Print all the entries exactly.

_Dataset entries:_

⟨

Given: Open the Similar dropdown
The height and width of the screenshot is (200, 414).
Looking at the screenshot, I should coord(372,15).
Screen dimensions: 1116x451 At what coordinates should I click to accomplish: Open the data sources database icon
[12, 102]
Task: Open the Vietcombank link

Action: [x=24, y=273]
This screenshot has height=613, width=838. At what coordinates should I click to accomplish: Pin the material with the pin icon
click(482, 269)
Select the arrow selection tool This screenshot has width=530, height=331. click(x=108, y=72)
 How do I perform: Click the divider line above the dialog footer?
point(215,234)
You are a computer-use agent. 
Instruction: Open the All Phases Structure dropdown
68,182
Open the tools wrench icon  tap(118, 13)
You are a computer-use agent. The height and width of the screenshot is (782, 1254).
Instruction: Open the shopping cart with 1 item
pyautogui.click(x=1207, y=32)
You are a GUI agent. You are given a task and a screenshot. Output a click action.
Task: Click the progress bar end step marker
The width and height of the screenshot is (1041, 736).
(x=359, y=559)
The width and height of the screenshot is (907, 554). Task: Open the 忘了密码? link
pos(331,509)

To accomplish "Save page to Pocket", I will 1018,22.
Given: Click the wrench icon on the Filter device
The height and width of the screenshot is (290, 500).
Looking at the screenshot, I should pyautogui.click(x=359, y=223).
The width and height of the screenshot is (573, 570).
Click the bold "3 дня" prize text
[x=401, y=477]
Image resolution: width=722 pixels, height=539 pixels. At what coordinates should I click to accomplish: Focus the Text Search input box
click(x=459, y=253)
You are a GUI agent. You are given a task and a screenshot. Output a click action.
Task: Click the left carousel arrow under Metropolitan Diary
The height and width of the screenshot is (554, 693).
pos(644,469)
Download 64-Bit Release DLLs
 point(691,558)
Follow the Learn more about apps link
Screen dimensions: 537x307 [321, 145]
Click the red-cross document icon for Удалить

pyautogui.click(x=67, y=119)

⟩

_SOLVED EXERCISE:_
Given: Open the Similar dropdown
The height and width of the screenshot is (200, 414).
Looking at the screenshot, I should coord(372,15).
Screen dimensions: 1116x451 At what coordinates should I click to accomplish: Open the data sources database icon
[12, 102]
Task: Open the Vietcombank link

Action: [x=24, y=273]
This screenshot has height=613, width=838. At what coordinates should I click to accomplish: Pin the material with the pin icon
click(482, 269)
Select the arrow selection tool This screenshot has width=530, height=331. click(x=108, y=72)
 How do I perform: Click the divider line above the dialog footer?
point(215,234)
You are a computer-use agent. 
Instruction: Open the All Phases Structure dropdown
68,182
Open the tools wrench icon  tap(118, 13)
You are a computer-use agent. The height and width of the screenshot is (782, 1254).
Instruction: Open the shopping cart with 1 item
pyautogui.click(x=1207, y=32)
You are a GUI agent. You are given a task and a screenshot. Output a click action.
Task: Click the progress bar end step marker
The width and height of the screenshot is (1041, 736).
(x=359, y=559)
The width and height of the screenshot is (907, 554). Task: Open the 忘了密码? link
pos(331,509)

To accomplish "Save page to Pocket", I will 1018,22.
Given: Click the wrench icon on the Filter device
The height and width of the screenshot is (290, 500).
Looking at the screenshot, I should pyautogui.click(x=359, y=223).
The width and height of the screenshot is (573, 570).
Click the bold "3 дня" prize text
[x=401, y=477]
Image resolution: width=722 pixels, height=539 pixels. At what coordinates should I click to accomplish: Focus the Text Search input box
click(x=459, y=253)
You are a GUI agent. You are given a task and a screenshot. Output a click action.
Task: Click the left carousel arrow under Metropolitan Diary
The height and width of the screenshot is (554, 693).
pos(644,469)
Download 64-Bit Release DLLs
 point(691,558)
Follow the Learn more about apps link
Screen dimensions: 537x307 [321, 145]
Click the red-cross document icon for Удалить

pyautogui.click(x=67, y=119)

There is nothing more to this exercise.